In recent weeks, local politics threw a road block in the way of the housing portion of the Baptist Town neighborhood revitalization project in Greenwood, Mississippi . The road block may have been posturing or it may have been the result of poor communication, but in either case, mud was slung and tempers rose over a deed issue. Diplomacy eventually won out, and the project only suffered slight delays. In the midst of navigating this sensitive situation, a community meeting unlike any I had previously experienced was a refreshing reminder of the big picture goals of this neighborhood wide project.
The Kids Only Community meeting on April 20th involved chalk, markers and imaginations. Neighborhood kids were invited to the playground (currently a basketball court, swings and a few spring rockers), to share their ideas of what could exist on the site. Slides and monkey bars were top recommendations, but we also asked students how this park could incorporate their favorite subject in school (The overwhelming response was math!). Project H’s LearningLandscapes served as a great precedent that allowed both the kids and the adults who helped collect feedback understand how a playground could be a fun and active space, while providing opportunities for learning and fit within a limited budget.

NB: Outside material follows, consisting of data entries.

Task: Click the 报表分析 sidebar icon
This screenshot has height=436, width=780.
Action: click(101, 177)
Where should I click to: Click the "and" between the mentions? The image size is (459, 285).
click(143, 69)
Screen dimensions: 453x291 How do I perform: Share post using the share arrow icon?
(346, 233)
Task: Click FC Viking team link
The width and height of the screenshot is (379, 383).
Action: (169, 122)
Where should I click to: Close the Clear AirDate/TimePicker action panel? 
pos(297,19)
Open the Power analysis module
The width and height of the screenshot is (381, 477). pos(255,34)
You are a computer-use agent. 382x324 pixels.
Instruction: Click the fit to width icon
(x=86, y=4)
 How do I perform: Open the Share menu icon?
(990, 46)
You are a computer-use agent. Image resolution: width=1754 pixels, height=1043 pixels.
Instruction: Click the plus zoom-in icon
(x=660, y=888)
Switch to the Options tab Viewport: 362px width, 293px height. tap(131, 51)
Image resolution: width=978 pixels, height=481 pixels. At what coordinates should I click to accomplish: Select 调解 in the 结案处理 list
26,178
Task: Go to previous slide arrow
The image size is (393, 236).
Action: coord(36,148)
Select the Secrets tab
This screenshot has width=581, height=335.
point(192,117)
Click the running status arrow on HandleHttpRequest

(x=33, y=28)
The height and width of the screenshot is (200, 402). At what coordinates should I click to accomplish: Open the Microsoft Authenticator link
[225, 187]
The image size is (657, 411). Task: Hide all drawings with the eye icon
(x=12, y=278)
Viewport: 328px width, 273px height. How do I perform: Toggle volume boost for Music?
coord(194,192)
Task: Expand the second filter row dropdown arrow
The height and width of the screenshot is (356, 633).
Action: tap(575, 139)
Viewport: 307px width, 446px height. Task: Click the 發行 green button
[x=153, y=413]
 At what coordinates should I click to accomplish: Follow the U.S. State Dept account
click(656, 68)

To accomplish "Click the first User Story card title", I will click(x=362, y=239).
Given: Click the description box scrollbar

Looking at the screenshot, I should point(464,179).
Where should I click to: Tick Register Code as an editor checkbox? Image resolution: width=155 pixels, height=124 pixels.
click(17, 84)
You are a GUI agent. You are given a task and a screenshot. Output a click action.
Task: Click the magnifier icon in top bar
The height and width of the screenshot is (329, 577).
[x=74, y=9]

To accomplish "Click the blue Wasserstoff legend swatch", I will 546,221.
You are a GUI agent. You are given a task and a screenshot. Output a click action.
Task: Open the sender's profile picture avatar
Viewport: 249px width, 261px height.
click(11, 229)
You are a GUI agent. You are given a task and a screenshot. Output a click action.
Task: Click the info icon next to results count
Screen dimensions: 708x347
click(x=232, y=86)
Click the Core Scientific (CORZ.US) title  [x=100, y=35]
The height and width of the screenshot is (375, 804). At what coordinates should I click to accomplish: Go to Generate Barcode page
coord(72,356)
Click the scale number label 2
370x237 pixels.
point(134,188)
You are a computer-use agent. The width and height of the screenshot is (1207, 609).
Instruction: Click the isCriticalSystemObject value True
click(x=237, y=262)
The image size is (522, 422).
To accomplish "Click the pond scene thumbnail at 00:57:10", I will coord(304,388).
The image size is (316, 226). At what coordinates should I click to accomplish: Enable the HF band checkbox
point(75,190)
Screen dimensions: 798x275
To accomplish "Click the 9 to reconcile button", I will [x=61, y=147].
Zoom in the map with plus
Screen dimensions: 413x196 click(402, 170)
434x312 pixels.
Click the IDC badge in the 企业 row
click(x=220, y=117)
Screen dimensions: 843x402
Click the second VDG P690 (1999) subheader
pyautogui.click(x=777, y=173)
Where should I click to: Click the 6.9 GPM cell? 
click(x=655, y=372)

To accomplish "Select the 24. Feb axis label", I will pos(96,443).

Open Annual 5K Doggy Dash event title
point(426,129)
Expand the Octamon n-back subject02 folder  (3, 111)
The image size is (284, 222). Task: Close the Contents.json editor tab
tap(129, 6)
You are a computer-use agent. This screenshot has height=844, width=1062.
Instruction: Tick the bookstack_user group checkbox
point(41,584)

We collected dozens of drawings and photographed the chalk art that spread across the basketball court throughout the meeting. Kids were excited to share their ideas, especially when we asked them to dream up things they hadn’t seen before. An addition to the swing set that would make it look like a dragon, an unlimited supply of sidewalk chalk, and hills to roll down were just a few of the ideas we took away.
Though this playground is a smaller scale and less contentious project than the twenty-six home affordable housing effort that is taking place a block away, the enthusiasm and flexibility that the kids of Baptist Town shared with me on Saturday will be a reminder of the best way to approach future challenges as they arise.